I was very grateful to make it to the 15th International Digital Curation Conference in Dublin from 17th-19th February, ahead of the current lockdown. A truly international spread of 300 researchers, Research Data Managers, specialist Librarians, Archivists and IT Specialists (see the Conference Twitter picture here) came together to discuss collective curation of data and how institutions support data management. The first day was for workshops and I attended ‘Ten things you can do to support FAIR data culture’. The FAIR principles are that data should be Findable, Accessible, Interoperable and Reusable and the speakers discussed existing training resources and how we could share them, potentially through a Zenodo community.
After a quick walk around Dublin in the daylight, there was an excellent walking tour by night led by a very knowledgeable historian. We saw the key sights and I learnt many interesting facts about the city including some surprising one’s such as how women were only allowed to study at Trinity College from 1904.

◆ Questions:
• a. Print the part of the conference report from "I was very grateful" to "a Zenodo community.".
• b. Using the conference report, answer each question on its own line:
(i) On what dates was the conference held?
(ii) Which first-day workshop did the writer attend?
(iii) From what year were women allowed to study at Trinity College?
• c. According to the conference report, what do the FAIR principles require of data?
The material after the conference report is not needed here.

◆ Provided data:
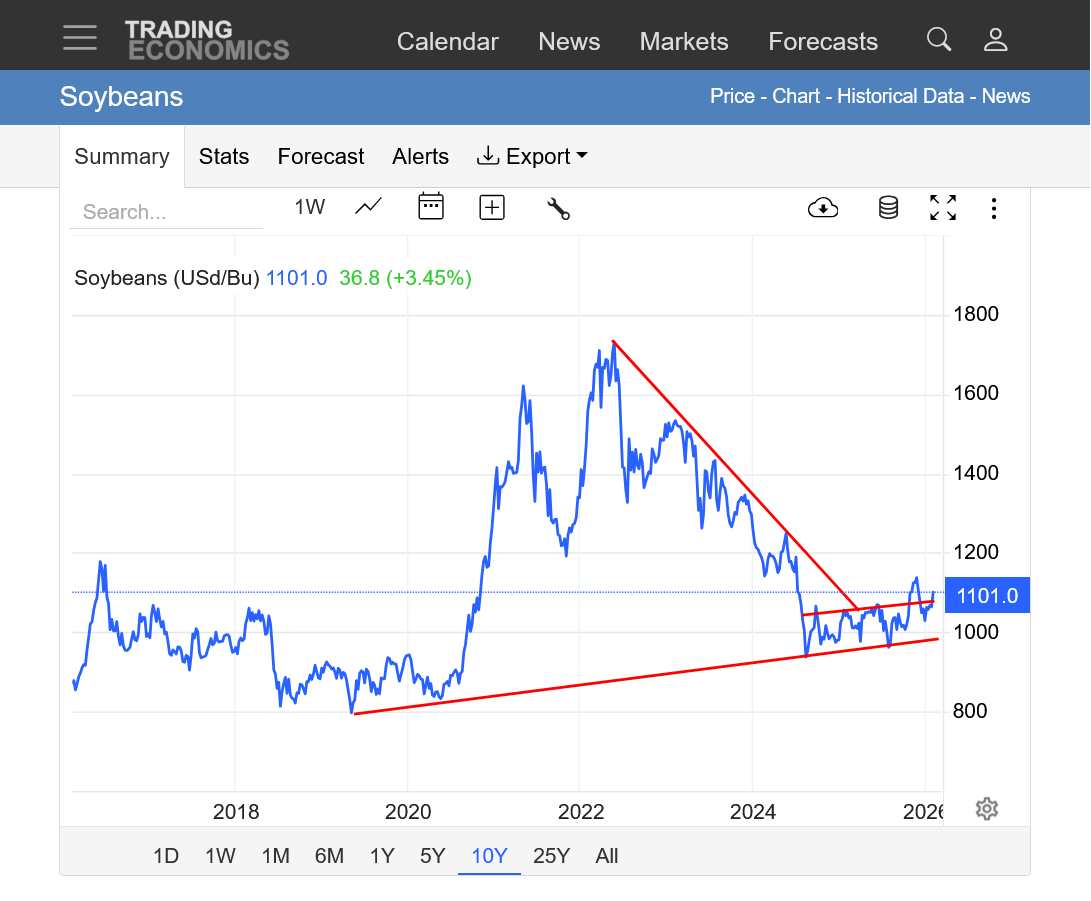
Task: Open the three-dot more options menu
Action: point(993,208)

◆ Answers below:
• a.
I was very grateful to make it to the 15th International Digital Curation Conference in Dublin from 17th-19th February, ahead of the current lockdown. A truly international spread of 300 researchers, Research Data Managers, specialist Librarians, Archivists and IT Specialists (see the Conference Twitter picture here) came together to discuss collective curation of data and how institutions support data management. The first day was for workshops and I attended ‘Ten things you can do to support FAIR data culture’. The FAIR principles are that data should be Findable, Accessible, Interoperable and Reusable and the speakers discussed existing training resources and how we could share them, potentially through a Zenodo community.

• b.
(i) 17th–19th February
(ii) ‘Ten things you can do to support FAIR data culture’
(iii) 1904

• c. The FAIR principles require that data be Findable, Accessible, Interoperable and Reusable.